■ **Texto para leitura**:
***

Aliás, para João Santos é necessário que a investigação revele se a operação que levou à morte de Hamilton Morais, no final de Outubro, foi realmente acidental ou se “foi ficcionada para atingir um determinado objectivo. Porque o que se pode estar a congeminar é se a instituição policial não estará a ser alvo de uma infiltração de agentes do crime. Isso não é uma coisa que não possa acontecer. Acontece noutras paragens. O espaço é favorecido para os criminosos e é natural que essa linha investigatória possa também fazer sentido”.
Sendo cedo para que “nos pronunciemos num ou noutro sentido”, João Santos defende que “não se pode considerar de somenos importância essa hipótese [de morte não acidental]. O que, a verificar-se, pressupõe que levará a uma investigação mais séria para se saber o que se estará a passar”.

***

■ **Dados**:
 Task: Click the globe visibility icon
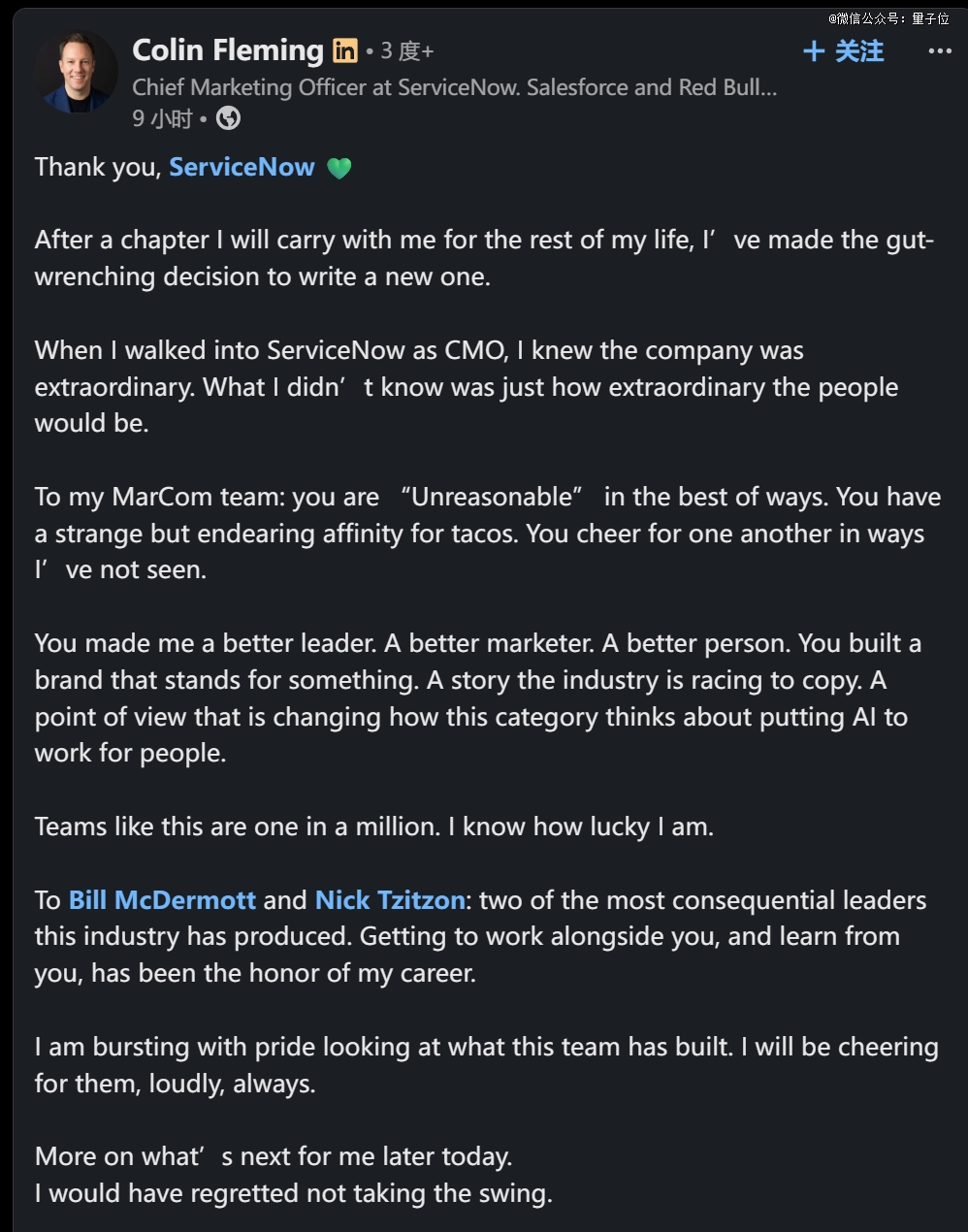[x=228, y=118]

***

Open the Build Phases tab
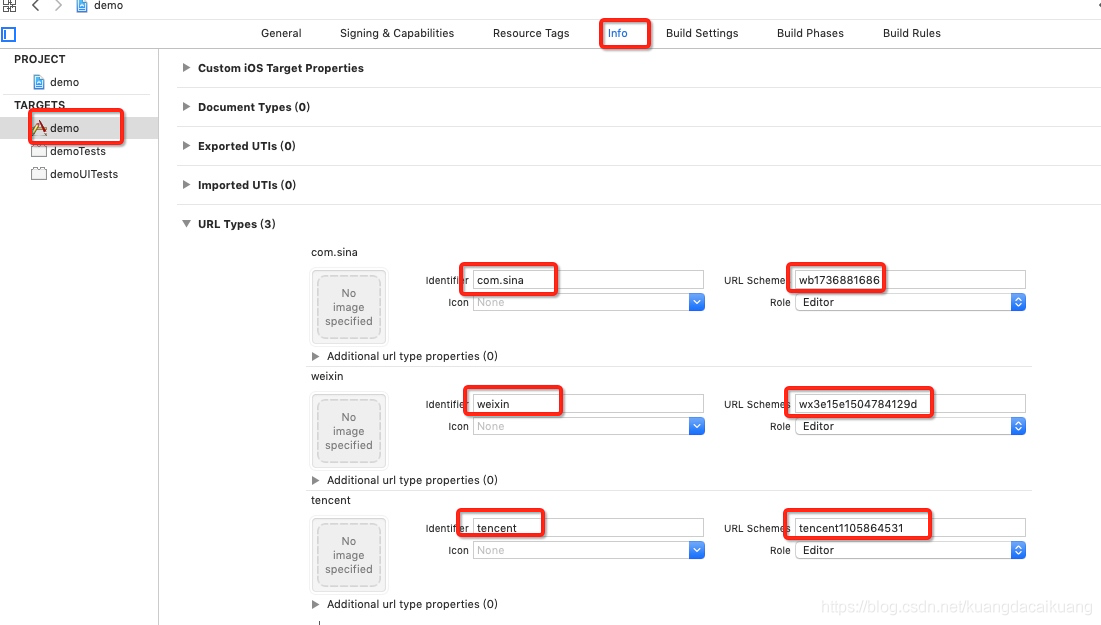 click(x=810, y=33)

***

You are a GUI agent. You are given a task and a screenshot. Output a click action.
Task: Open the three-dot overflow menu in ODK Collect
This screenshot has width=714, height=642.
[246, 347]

***

■ **Enunciado**: Transcreva na íntegra, sem qualquer alteração, o texto sobre a morte de Hamilton Morais. Os registos não têm qualquer papel nesta atividade.

■ **Problema resolvido**:
Aliás, para João Santos é necessário que a investigação revele se a operação que levou à morte de Hamilton Morais, no final de Outubro, foi realmente acidental ou se “foi ficcionada para atingir um determinado objectivo. Porque o que se pode estar a congeminar é se a instituição policial não estará a ser alvo de uma infiltração de agentes do crime. Isso não é uma coisa que não possa acontecer. Acontece noutras paragens. O espaço é favorecido para os criminosos e é natural que essa linha investigatória possa também fazer sentido”.
Sendo cedo para que “nos pronunciemos num ou noutro sentido”, João Santos defende que “não se pode considerar de somenos importância essa hipótese [de morte não acidental]. O que, a verificar-se, pressupõe que levará a uma investigação mais séria para se saber o que se estará a passar”.